Use the following command to restore the original file "letter":

  cp  ~aixstu00/xmp/letter  .

more Command

You may type or browse files using the more command. The "more" command is useful when examining a large file as it displays the file contents one page at a time, allowing each page to be examined at will. As with the man command, you must press the space bar to proceed to the next screen of the file. On many systems, pressing the <b> key will enable you to page backwards in the file. To terminate more at any time, press <q>.

To examine a file with the more command, simply enter:

  more  file_name
See the online manual pages for additional information.

The man command uses the more command to display the manual pages; thus the commands you are familiar with in using man will also work with more.

Not all Unix systems include the more command; some implement the pg command instead. VTAIX includes both the more and pg commands. When using the pg command, press <Return> to page down through a file instead of using the space bar.

Observe the results of entering the following commands:

  more  argtest
  pg    argtest

head Command

The head command is used to display the first few lines of a file. This command can be useful when you wish to look for specific information which would be found at the beginning of a file. For example, enter:

  head  argtest

tail Command

The tail command is used to display the last lines of a file.
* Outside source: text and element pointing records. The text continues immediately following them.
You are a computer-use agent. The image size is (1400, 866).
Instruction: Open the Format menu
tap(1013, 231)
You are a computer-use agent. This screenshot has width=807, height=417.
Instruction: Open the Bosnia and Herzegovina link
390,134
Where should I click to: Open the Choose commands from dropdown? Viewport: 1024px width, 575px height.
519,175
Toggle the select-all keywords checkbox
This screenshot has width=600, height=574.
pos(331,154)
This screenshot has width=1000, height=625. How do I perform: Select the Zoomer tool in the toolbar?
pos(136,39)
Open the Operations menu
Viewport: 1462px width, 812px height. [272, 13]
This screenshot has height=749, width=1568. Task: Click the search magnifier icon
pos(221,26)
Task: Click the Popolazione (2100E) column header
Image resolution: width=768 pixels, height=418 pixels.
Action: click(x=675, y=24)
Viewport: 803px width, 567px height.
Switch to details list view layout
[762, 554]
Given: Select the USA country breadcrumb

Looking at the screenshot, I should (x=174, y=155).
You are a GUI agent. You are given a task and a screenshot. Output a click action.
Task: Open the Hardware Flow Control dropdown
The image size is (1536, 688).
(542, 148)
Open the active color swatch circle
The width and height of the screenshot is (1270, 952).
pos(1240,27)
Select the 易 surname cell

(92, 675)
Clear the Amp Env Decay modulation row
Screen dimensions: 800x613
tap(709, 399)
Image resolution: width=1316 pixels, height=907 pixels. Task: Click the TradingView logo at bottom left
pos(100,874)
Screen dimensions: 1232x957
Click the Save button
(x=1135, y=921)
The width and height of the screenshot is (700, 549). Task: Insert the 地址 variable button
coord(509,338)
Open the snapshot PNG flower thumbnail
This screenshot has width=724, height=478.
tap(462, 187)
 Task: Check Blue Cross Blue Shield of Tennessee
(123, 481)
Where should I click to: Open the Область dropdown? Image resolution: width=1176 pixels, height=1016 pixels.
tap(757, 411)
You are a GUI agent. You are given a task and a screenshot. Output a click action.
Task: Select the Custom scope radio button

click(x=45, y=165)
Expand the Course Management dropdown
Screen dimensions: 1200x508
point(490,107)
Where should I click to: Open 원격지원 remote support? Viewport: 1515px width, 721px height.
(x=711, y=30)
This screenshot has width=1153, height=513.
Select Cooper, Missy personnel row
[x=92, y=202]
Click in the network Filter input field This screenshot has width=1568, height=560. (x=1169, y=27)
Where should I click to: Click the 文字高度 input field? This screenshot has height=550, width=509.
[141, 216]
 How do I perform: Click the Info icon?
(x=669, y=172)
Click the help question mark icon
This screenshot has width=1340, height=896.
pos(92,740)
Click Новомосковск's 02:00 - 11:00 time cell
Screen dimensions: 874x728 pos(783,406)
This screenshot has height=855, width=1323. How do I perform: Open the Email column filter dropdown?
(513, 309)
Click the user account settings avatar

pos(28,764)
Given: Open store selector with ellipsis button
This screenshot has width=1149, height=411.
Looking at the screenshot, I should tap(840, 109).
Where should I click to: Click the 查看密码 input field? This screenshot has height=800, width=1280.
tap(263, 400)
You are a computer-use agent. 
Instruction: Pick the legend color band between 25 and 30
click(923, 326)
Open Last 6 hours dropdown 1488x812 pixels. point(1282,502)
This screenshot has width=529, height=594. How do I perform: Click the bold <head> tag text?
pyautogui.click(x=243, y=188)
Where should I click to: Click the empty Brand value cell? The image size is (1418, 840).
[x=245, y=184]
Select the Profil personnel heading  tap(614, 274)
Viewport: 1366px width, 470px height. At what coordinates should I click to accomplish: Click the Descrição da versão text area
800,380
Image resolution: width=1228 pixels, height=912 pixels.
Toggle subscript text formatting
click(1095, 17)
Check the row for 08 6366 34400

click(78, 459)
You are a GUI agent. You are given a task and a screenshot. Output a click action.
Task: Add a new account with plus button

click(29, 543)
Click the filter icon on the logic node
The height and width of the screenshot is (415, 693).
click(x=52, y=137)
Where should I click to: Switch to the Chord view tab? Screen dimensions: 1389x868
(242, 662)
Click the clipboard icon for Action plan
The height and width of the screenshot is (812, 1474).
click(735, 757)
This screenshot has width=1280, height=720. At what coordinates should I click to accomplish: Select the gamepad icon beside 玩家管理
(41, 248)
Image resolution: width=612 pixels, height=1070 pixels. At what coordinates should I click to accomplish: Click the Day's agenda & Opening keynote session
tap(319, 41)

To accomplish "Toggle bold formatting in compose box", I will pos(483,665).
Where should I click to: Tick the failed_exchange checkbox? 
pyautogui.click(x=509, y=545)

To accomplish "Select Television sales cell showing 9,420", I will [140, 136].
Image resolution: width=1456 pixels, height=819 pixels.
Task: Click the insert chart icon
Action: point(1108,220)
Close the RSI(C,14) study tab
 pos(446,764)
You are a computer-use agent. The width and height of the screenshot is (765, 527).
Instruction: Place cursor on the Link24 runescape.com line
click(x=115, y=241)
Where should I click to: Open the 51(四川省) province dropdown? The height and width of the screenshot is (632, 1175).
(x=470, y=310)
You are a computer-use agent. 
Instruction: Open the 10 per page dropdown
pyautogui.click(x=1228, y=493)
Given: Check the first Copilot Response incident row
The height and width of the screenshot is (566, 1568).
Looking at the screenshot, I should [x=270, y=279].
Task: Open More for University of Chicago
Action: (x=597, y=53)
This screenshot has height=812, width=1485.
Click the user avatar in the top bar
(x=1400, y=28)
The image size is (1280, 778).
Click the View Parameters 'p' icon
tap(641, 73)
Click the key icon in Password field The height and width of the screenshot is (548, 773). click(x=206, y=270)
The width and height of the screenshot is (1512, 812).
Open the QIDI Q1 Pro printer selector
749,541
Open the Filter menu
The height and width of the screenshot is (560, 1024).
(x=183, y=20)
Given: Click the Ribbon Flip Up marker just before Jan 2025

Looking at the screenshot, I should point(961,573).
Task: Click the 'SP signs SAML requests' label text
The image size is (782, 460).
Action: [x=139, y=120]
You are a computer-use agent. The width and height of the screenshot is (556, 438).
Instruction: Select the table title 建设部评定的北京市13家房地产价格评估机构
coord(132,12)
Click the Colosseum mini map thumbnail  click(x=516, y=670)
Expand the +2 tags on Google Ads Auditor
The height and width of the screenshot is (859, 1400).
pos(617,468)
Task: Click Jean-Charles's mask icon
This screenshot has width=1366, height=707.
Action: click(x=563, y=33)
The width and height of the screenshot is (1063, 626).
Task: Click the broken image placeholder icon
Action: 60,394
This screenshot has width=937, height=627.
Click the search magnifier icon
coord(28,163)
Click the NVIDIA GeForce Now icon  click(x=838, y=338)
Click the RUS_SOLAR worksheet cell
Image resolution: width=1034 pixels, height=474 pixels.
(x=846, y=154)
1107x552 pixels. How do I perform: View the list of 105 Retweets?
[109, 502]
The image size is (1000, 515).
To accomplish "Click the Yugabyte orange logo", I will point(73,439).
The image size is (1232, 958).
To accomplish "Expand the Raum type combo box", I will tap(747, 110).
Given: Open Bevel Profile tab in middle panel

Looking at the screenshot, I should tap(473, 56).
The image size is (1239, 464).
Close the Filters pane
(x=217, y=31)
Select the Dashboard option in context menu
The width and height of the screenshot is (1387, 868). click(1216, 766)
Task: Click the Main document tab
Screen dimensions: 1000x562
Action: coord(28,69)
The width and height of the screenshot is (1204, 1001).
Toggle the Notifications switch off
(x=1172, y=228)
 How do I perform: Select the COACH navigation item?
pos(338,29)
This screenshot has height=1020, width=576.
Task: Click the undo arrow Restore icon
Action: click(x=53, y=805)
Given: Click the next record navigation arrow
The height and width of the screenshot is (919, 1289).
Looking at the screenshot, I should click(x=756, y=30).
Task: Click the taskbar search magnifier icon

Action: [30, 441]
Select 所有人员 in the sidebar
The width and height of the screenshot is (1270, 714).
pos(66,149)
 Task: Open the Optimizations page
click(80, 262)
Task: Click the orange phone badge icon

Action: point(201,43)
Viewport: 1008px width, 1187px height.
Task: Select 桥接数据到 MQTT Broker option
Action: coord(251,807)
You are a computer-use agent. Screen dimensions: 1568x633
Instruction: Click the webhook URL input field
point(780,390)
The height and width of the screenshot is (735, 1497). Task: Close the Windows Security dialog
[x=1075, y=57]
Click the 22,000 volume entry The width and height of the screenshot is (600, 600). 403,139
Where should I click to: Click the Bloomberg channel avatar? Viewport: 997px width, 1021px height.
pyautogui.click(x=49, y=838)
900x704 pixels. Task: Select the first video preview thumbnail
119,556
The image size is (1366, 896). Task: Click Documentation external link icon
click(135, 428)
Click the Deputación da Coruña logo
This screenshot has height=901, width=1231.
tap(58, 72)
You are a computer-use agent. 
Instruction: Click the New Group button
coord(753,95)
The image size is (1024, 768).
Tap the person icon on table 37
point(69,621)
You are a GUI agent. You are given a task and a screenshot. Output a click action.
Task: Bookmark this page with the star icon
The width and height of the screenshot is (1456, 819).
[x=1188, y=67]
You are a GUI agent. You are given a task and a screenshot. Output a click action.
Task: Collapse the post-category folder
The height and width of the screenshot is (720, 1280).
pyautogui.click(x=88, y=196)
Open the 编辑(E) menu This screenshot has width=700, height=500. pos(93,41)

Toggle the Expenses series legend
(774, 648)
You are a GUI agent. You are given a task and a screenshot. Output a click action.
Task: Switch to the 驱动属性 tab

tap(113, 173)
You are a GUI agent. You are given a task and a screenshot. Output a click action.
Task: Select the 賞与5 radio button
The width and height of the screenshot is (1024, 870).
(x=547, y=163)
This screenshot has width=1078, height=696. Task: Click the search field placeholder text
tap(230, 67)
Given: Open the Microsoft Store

This command can be useful to monitor the status of a program which appends output to the end of a file. For example, enter:

  tail  argtest

Copying, Erasing, Renaming

Warning! The typical Unix operating system provides no 'unerase' or 'undelete' command. If you mistakenly delete a file you are dependent upon the backups you or the system administrator has maintained in order to recover the file. You need to be careful when using commands like copy and move which may result in overwriting existing files. If you are using the C or Korn Shell, you can create a command alias which will prompt you for verification before overwriting files with these commands.

Copying Files

The cp command is used to copy a file or group of files. You have already seen an example application of the cp command when you copied the sample files to your userid (see Sample Files). Now let's make a copy of one of these files. Recall that you can obtain a listing of the files in the current directory using the ls command. Observe the results of the following commands:

  ls  l*
  cp  letter  letter.2
  ls  l*

Note: Unlike many other operating systems, such as PC/DOS, you must specify the target with the copy command; it does not assume the current directory if no "copy-to" target is specified.

Erasing Files

Unix uses the command rm (ReMove) to delete unwanted files. To remove the file "letter.2" which we have just created, enter:

  rm  letter.2
Enter the command "ls l*" to display a list of all files beginning with the letter "l". Note that letter.2 is no longer present in the current directory.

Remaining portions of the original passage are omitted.